About Kirva
Kirva integrates Mussar (applied Jewish ethics) and Chassidic (applied Jewish mysticism) practice with social justice efforts.
What is Mussar?
Mussar is a millenia-old genre of Jewish wisdom and practice that helps people bridge the gap between ethical ideals and actual human behavior and action in the world. Mussar is a practical, relevant spiritual discipline that understands everyday, mundane life as a workshop for holiness. Kirva makes this wisdom tradition accessible to contemporary social activists, merging Tikkun Atzmi/self-development with Tikkun Olam/social change, helping practitioners to align values with behavior on the intrapersonal, interpersonal, and communal levels.
What is Chassidut?
Chassidut refers to the spiritual revival that swept Eastern European Jewry in the mid-18th century and still resonates strongly today. Features of Chassidut include living with joy, cultivating awareness of holiness in mundane, daily life, storytelling, dancing, singing, learning from inspired teachers and developing a direct relationship with God. Kirva draws mostly from the lineage of Rebbe Nachman of Breslov (d. 1810, Ukraine), which emphasizes joy, yearning, unscripted conversations with God, and making a rigorous discipline of finding good in oneself and others. Kirva employs these spiritual disciplines to support the resilience, sense of connection, and motivation of activists working on the front lines of social change.
Our Values
All Are Made in the Divine Image
​All people have infinite value, are unique, and are equally worthy. The world we aspire to create reflects this reality.
Cultivating Ratzon—Deep Desire & Yearning
Yearning for connection and the well-being of all creation is an essential human quality that is honored and cultivated through spiritual practice and necessary for social justice.
Social Justice is Spiritual Practice
Creating equitable and sustainable communities is an act of care and healing for ourselves, others, and the planet that nourishes the soul on a spiritual level.

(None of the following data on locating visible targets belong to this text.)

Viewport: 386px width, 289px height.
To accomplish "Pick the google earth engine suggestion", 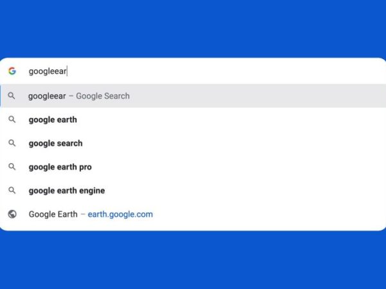I will (67, 191).
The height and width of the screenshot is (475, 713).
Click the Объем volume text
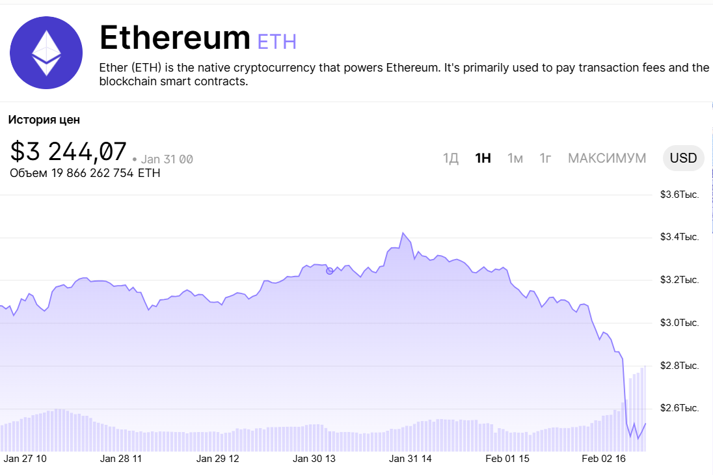point(85,173)
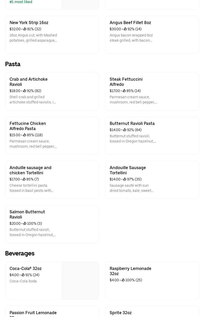Click thumbs-up icon on Crab and Artichoke Ravioli
This screenshot has height=317, width=208.
(x=25, y=91)
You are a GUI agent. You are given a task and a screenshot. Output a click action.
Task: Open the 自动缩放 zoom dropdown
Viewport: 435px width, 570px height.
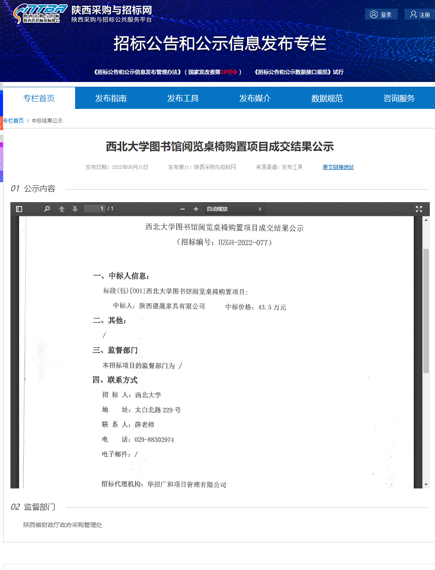pos(234,209)
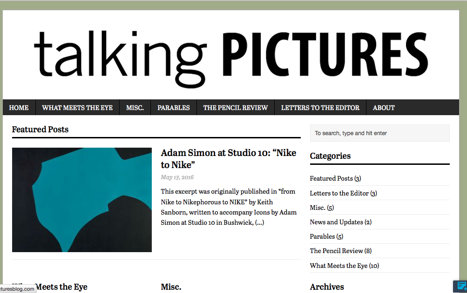Select Letters to the Editor category in sidebar
The width and height of the screenshot is (467, 293).
point(339,193)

Interdependence of All Life
All creation, including humanity, the variety of human cultures, animal life, and the planet, exists in a web of connection and interdependence. Knowing this reality at an embodied, felt level helps create the conditions for collective liberation.
Community
Sustaining a thriving, caring, and nurturing community is an essential component of Jewish spiritual practice.
Our Theory of Change
Through courses, cohort experiences, and communal activities grounded in Jewish teachings and texts, participants gain insight and practical tools for approaching social change work as a nourishing spiritual practice. Whether participants are interested in specific issues, e.g. racial justice or climate justice, or want resources to act more broadly, grounding action in spiritual practice enables participants to sustain their activism with joy, hope, and resilience. This enables our community to be both grounded in our sacred connection and more wholly sustained, effective, and successful in our collective efforts toward repair and justice.